[DATA Boundary: Start]

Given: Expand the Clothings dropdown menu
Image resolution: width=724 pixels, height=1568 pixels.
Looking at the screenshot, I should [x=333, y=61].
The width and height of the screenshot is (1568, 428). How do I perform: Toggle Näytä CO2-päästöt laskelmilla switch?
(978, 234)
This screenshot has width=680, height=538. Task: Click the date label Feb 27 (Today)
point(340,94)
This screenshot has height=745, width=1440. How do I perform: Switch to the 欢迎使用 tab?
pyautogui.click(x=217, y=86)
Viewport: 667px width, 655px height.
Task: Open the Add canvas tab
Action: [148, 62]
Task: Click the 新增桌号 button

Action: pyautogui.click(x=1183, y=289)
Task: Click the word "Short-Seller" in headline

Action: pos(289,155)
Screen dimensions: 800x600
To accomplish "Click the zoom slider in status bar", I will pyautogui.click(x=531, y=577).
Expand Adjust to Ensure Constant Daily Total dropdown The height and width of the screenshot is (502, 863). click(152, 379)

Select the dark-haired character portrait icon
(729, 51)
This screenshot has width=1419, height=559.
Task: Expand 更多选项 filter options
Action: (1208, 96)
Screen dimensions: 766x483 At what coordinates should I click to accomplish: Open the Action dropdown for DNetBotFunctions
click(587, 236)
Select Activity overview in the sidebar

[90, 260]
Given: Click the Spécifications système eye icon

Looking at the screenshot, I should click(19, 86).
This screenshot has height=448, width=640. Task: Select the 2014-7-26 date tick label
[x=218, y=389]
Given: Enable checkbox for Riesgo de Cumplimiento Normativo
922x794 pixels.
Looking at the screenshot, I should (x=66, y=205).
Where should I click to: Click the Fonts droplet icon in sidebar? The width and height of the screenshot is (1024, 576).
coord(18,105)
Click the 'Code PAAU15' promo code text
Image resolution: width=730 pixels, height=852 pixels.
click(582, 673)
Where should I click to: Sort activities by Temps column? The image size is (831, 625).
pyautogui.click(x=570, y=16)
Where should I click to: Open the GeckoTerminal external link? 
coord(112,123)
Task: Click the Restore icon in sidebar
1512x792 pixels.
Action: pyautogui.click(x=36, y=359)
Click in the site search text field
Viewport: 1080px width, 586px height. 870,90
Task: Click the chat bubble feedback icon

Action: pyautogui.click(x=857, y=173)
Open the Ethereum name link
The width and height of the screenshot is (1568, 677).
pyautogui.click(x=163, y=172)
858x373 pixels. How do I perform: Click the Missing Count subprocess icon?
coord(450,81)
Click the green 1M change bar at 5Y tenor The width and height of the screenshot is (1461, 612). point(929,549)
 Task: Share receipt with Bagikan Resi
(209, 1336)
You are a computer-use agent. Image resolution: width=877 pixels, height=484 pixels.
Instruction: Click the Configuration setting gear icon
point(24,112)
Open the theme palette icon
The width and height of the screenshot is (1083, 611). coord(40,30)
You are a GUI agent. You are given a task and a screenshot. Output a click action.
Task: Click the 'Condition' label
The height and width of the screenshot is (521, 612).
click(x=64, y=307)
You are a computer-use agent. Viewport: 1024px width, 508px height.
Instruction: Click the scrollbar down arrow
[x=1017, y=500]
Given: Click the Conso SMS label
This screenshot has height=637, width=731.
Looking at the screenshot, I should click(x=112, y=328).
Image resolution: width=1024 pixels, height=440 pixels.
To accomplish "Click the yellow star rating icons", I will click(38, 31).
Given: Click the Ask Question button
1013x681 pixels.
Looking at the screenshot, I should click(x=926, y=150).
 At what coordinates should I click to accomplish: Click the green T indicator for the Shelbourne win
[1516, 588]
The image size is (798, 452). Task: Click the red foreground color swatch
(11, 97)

[DATA Boundary: End]

WORK REQUEST:
Word for word, output the records that appear above.

REPLY TO THE TASK:
Given: Expand the Clothings dropdown menu
Image resolution: width=724 pixels, height=1568 pixels.
Looking at the screenshot, I should [x=333, y=61].
The width and height of the screenshot is (1568, 428). How do I perform: Toggle Näytä CO2-päästöt laskelmilla switch?
(978, 234)
This screenshot has width=680, height=538. Task: Click the date label Feb 27 (Today)
point(340,94)
This screenshot has height=745, width=1440. How do I perform: Switch to the 欢迎使用 tab?
pyautogui.click(x=217, y=86)
Viewport: 667px width, 655px height.
Task: Open the Add canvas tab
Action: [148, 62]
Task: Click the 新增桌号 button

Action: pyautogui.click(x=1183, y=289)
Task: Click the word "Short-Seller" in headline

Action: pos(289,155)
Screen dimensions: 800x600
To accomplish "Click the zoom slider in status bar", I will pyautogui.click(x=531, y=577).
Expand Adjust to Ensure Constant Daily Total dropdown The height and width of the screenshot is (502, 863). click(152, 379)

Select the dark-haired character portrait icon
(729, 51)
This screenshot has width=1419, height=559.
Task: Expand 更多选项 filter options
Action: (1208, 96)
Screen dimensions: 766x483 At what coordinates should I click to accomplish: Open the Action dropdown for DNetBotFunctions
click(587, 236)
Select Activity overview in the sidebar

[90, 260]
Given: Click the Spécifications système eye icon

Looking at the screenshot, I should click(19, 86).
This screenshot has height=448, width=640. Task: Select the 2014-7-26 date tick label
[x=218, y=389]
Given: Enable checkbox for Riesgo de Cumplimiento Normativo
922x794 pixels.
Looking at the screenshot, I should (x=66, y=205).
Where should I click to: Click the Fonts droplet icon in sidebar? The width and height of the screenshot is (1024, 576).
coord(18,105)
Click the 'Code PAAU15' promo code text
Image resolution: width=730 pixels, height=852 pixels.
click(582, 673)
Where should I click to: Sort activities by Temps column? The image size is (831, 625).
pyautogui.click(x=570, y=16)
Where should I click to: Open the GeckoTerminal external link? 
coord(112,123)
Task: Click the Restore icon in sidebar
1512x792 pixels.
Action: pyautogui.click(x=36, y=359)
Click in the site search text field
Viewport: 1080px width, 586px height. 870,90
Task: Click the chat bubble feedback icon

Action: pyautogui.click(x=857, y=173)
Open the Ethereum name link
The width and height of the screenshot is (1568, 677).
pyautogui.click(x=163, y=172)
858x373 pixels. How do I perform: Click the Missing Count subprocess icon?
coord(450,81)
Click the green 1M change bar at 5Y tenor The width and height of the screenshot is (1461, 612). point(929,549)
 Task: Share receipt with Bagikan Resi
(209, 1336)
You are a computer-use agent. Image resolution: width=877 pixels, height=484 pixels.
Instruction: Click the Configuration setting gear icon
point(24,112)
Open the theme palette icon
The width and height of the screenshot is (1083, 611). coord(40,30)
You are a GUI agent. You are given a task and a screenshot. Output a click action.
Task: Click the 'Condition' label
The height and width of the screenshot is (521, 612).
click(x=64, y=307)
You are a computer-use agent. Viewport: 1024px width, 508px height.
Instruction: Click the scrollbar down arrow
[x=1017, y=500]
Given: Click the Conso SMS label
This screenshot has height=637, width=731.
Looking at the screenshot, I should click(x=112, y=328).
Image resolution: width=1024 pixels, height=440 pixels.
To accomplish "Click the yellow star rating icons", I will click(38, 31).
Given: Click the Ask Question button
1013x681 pixels.
Looking at the screenshot, I should click(x=926, y=150).
 At what coordinates should I click to accomplish: Click the green T indicator for the Shelbourne win
[1516, 588]
The image size is (798, 452). Task: Click the red foreground color swatch
(11, 97)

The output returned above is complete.